INFORMATION SUPPLIED >>
========================

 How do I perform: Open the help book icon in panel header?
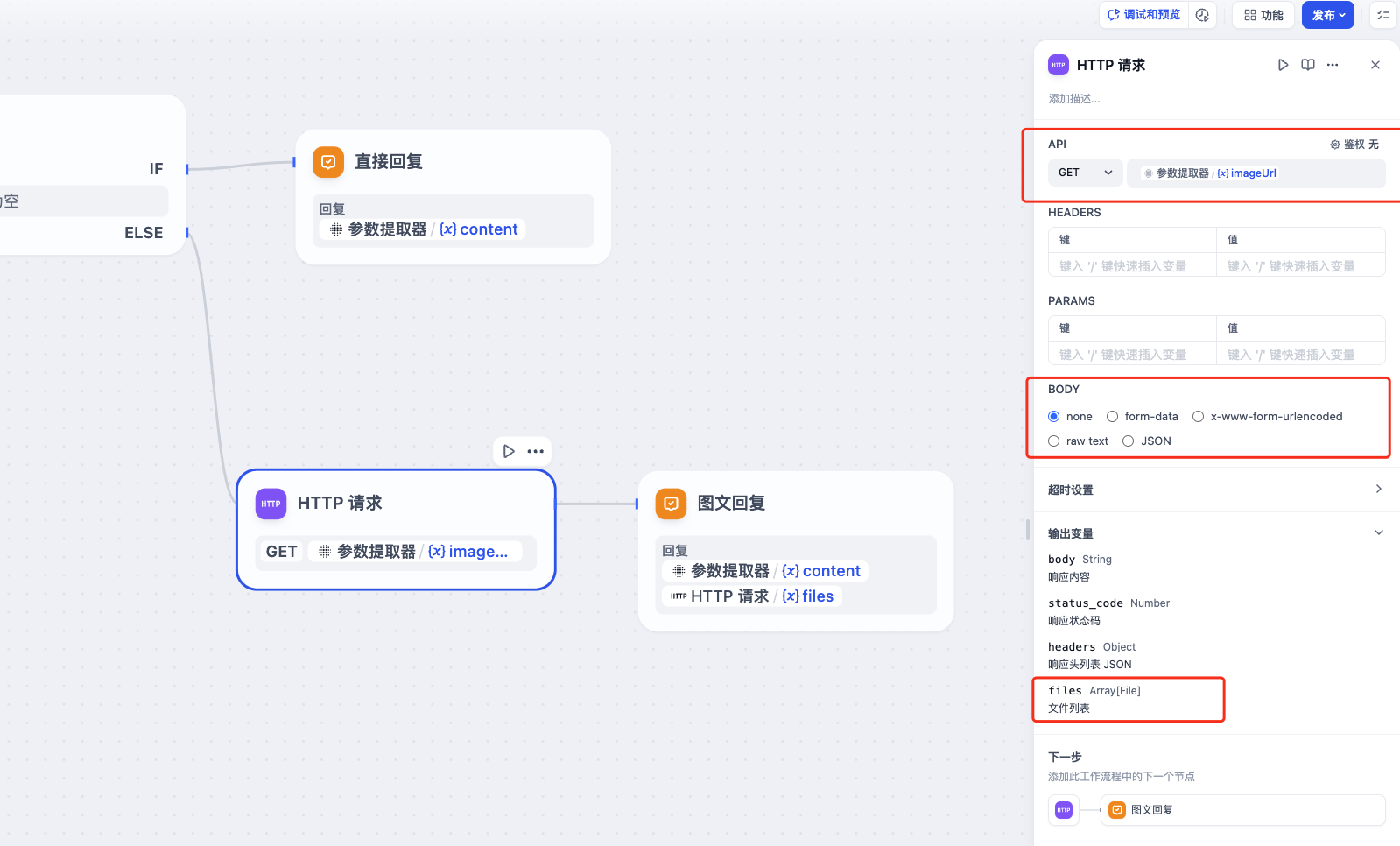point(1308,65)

========================

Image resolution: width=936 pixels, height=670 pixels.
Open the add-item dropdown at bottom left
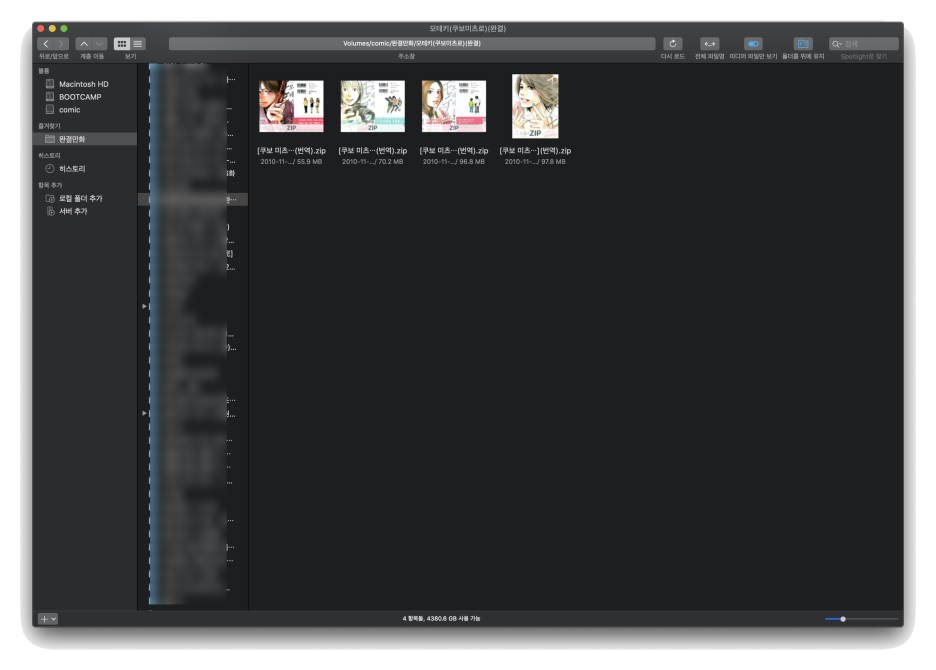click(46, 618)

========================

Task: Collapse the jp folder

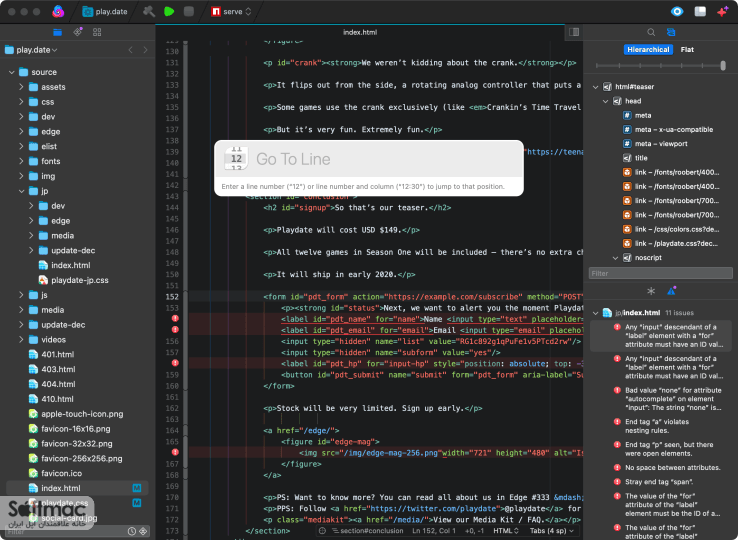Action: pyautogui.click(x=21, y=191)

========================

WHAT IS EXPECTED >> Return word for word the rows between the line holding "How do I perform: Open" and the line holding "point(1308,65)", inclusive, and leave the pictures out.

RESPONSE TO THIS TASK >>
 How do I perform: Open the help book icon in panel header?
point(1308,65)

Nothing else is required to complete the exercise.